Table 1 Weights of categories in PPI, method 1.
Table 2 Weights of categories in PPI, method 2.

Because the efficacy of measures in pandemics/epidemics/infectious disease management etc., depends on the virus, and even that varies with its variants, we make no claim that the weights in our indices are unique and accurately assigned. We believe that they are reasonably assigned. Future will tell, and for that purpose, our codebook provides all components as well as their individual constituent policies in order for researchers to have easy access to reassigning the weights. The codebook contains formulae for calculating full PPIs and category stringencies for types of policies and for all calculated variables. All indices thus can be adjusted to recalculate as needed, from the input–coded variables–to match the nature of research questions that the users might pursue or the future evidence of the relative efficacy of these measures.

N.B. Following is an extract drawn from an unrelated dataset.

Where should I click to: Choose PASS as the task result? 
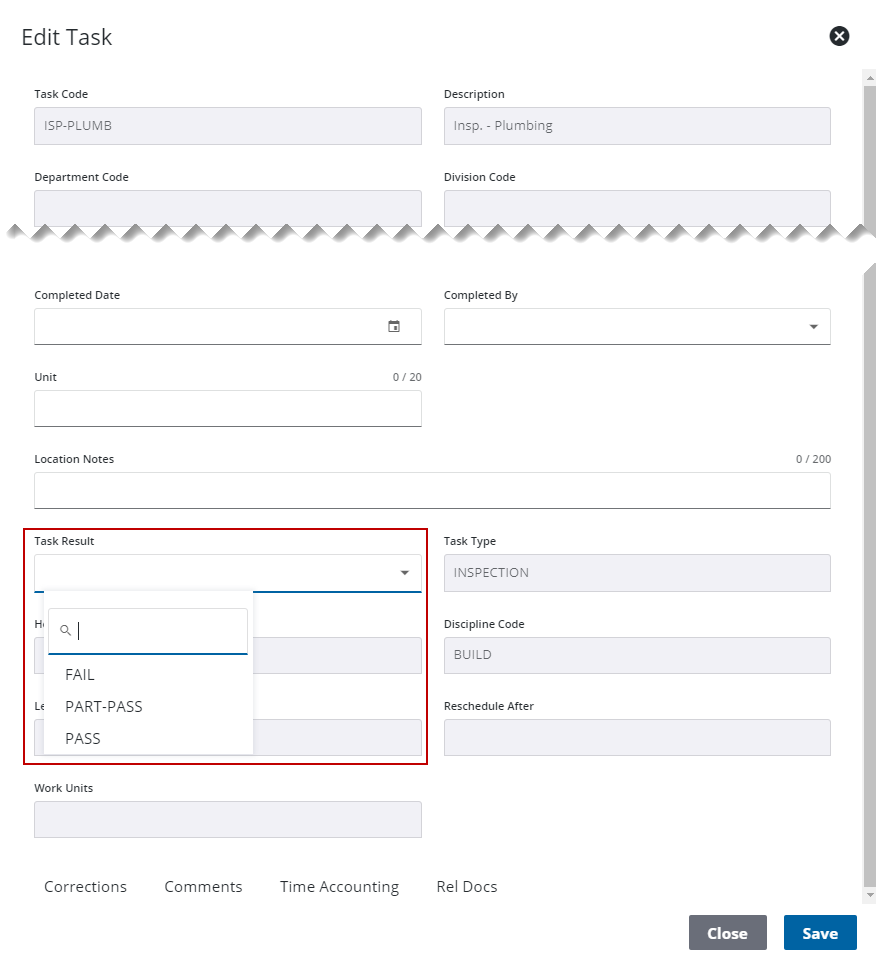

At the country level, the Average Regional PPI, Average National PPI, and Average Total PPI are computed by weighing the different units’ PPI values by the units’ population shares (see Appendix A3).

Data collection and processing workflow

As described in Fig. 1, the data collection process consists of seven phases for each time interval under the collection. Three time periods were established as intervals for data collection, within each of those the full process in Fig. 1 applies: the first period was between January 1 and April 24, 2020; the second period lasted between April, 24 and July, 31, 2020; the third interval covered the period from August 1, 2020 until the end of the year. The coder or coders for individual countries and their sub-national units remained consistent within each time period. Coders worked as teams based on global regional (GR) grouping. Senior personnel serving as GR curators generally remained consistent for the entirety of the project.

Fig. 1

Data process for each time interval. This figure presents data collection and processing workflow schema used during each of the time intervals for which the data was collected.